To explain: when a cultural heritage site is destroyed, something is removed from the world which could have continued to contribute to human flourishing. It may also reduce the total amount of flourishing going on if people cannot find anything to replace it.
Yet, when a human is killed, two things happen. First, the overall amount of flourishing in the world will go down because that life, which probably would have contained more flourishing in the future, has been cut short. Second, it deprives that specific person of the opportunity to continue flourishing and it also deprives them of their life. Thus, it appears as though the harm of a person’s death is different from the harm of heritage destruction, and in quite significant ways.
The constitutive reading under discussion here is true only if the values of both cultural heritage and human lives are entirely identical. Hence, human life warrants our moral concern only as a sort of container for flourishing, since supporting flourishing is also our primary reason for valuing cultural heritage.
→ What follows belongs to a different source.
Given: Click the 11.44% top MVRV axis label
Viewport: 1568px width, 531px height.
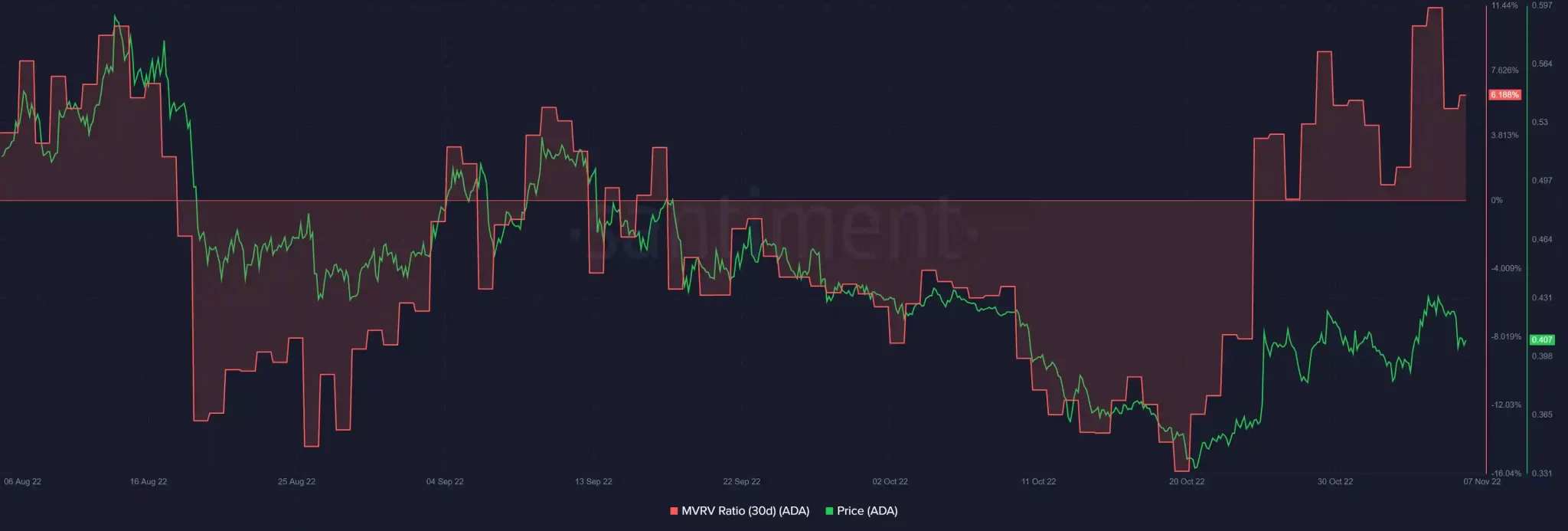Looking at the screenshot, I should point(1504,6).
Yet, this seems false. A person for whom flourishing is impossible might still have a right to life or a valuable life, for example. Similarly, we would find it unjustifiable to kill one person merely because that could double the flourishing in someone else’s life. This means that human lives very plausibly possess a kind of independent value or moral significance, which is distinct from their value as mere containers for flourishing.
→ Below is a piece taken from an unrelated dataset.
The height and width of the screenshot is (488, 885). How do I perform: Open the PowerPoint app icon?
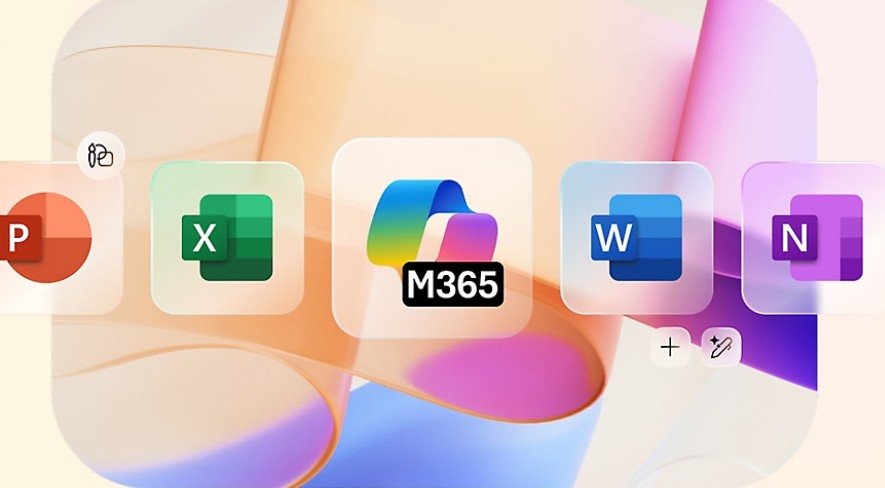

Thus, the projects of defending heritage and defending lives would have at least partly distinct goals and so could come into genuine competition. Some of the value or benefit of saving lives would be separable from the benefits of saving heritage. Therefore, the constitutive reading of the inseparability thesis is incorrect.
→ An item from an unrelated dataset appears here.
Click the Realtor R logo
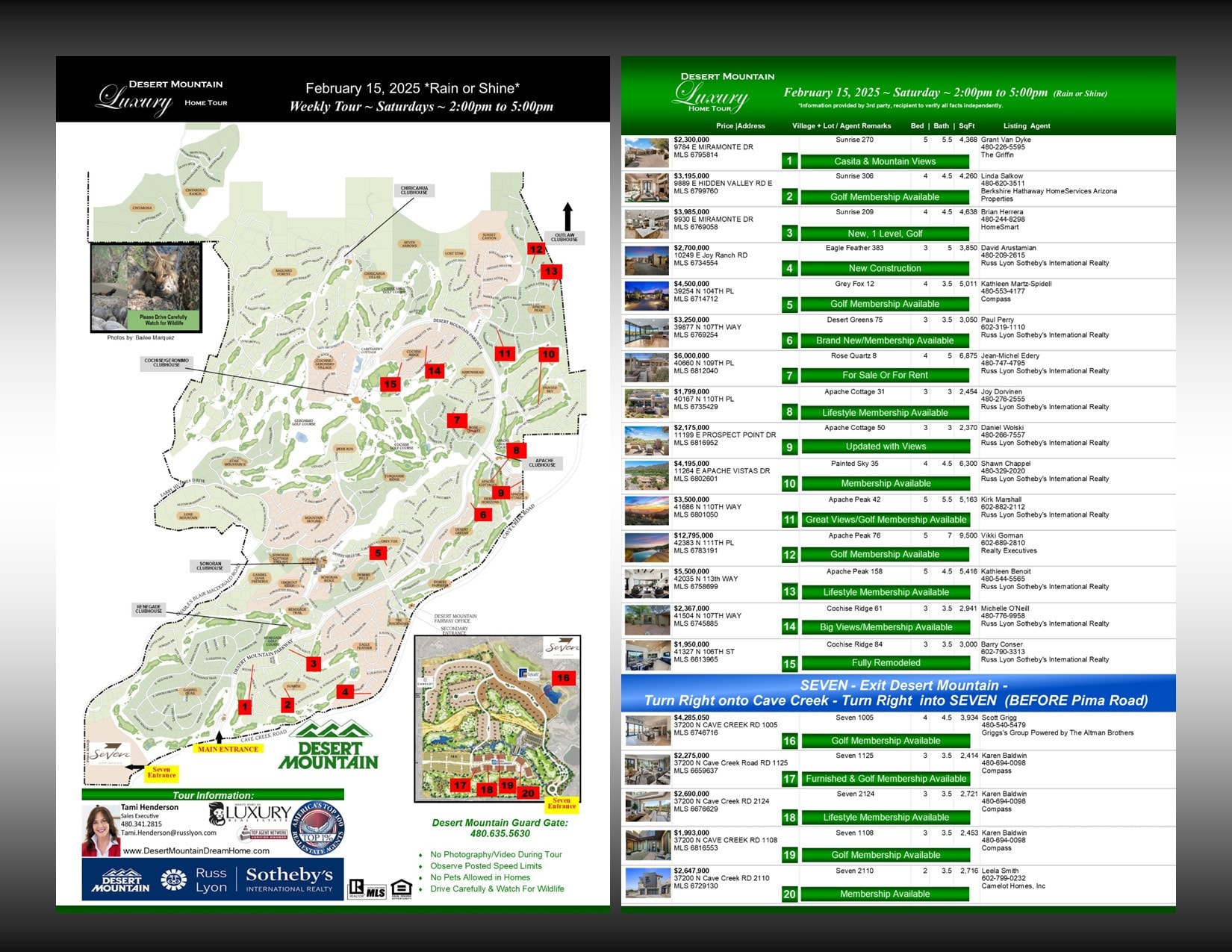 click(x=356, y=889)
It is true that heritage can promote flourishing in human lives. However, it is still unclear, in any specific case, whether we are morally permitted to sacrifice these lives and their flourishing in order to protect a particular piece of heritage and thereby promote more flourishing for other people in the future. Again, uncertainty about the amount of flourishing which the heritage would produce, and the presence of independent value or moral significance attached to the human lives, mean we would face a genuine dilemma here.